= WAKE (cipher) =

Stream cipher

In cryptography, WAKE is a stream cipher designed by David Wheeler in 1993.

WAKE stands for Word Auto Key Encryption. The cipher works in cipher feedback mode, generating keystream blocks from previous ciphertext blocks. WAKE uses an S-box with 256 entries of 32-bit words.

The cipher is fast, but vulnerable to chosen plaintext and chosen ciphertext attacks.

== Characteristics and vulnerability ==
WAKE is noted for its speed, making it suitable for applications requiring fast encryption. However, it has been found to be vulnerable to both chosen plaintext and chosen ciphertext attacks. These vulnerabilities arise from the cipher's reliance on previous ciphertext blocks for keystream generation, which can be exploited in certain attack scenarios.
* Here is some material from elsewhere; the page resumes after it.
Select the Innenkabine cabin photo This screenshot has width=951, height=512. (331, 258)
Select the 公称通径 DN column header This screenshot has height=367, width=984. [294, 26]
Research has indicated that WAKE's design allows for effective chosen plaintext attacks, where an attacker can choose arbitrary plaintexts to be encrypted and analyze the resulting ciphertexts to gain insights into the key or the encryption process. Similarly, chosen ciphertext attacks can also be executed, where an attacker can manipulate ciphertexts and observe the corresponding plaintext outputs.

== Recent developments ==
While WAKE has been overshadowed by more modern stream ciphers, its study remains relevant in cryptographic research. Ongoing analyses focus on its security properties and potential improvements to mitigate identified vulnerabilities. For instance, some studies have proposed modifications to the S-box structure or alternative feedback mechanisms to enhance resistance against chosen plaintext and ciphertext attacks.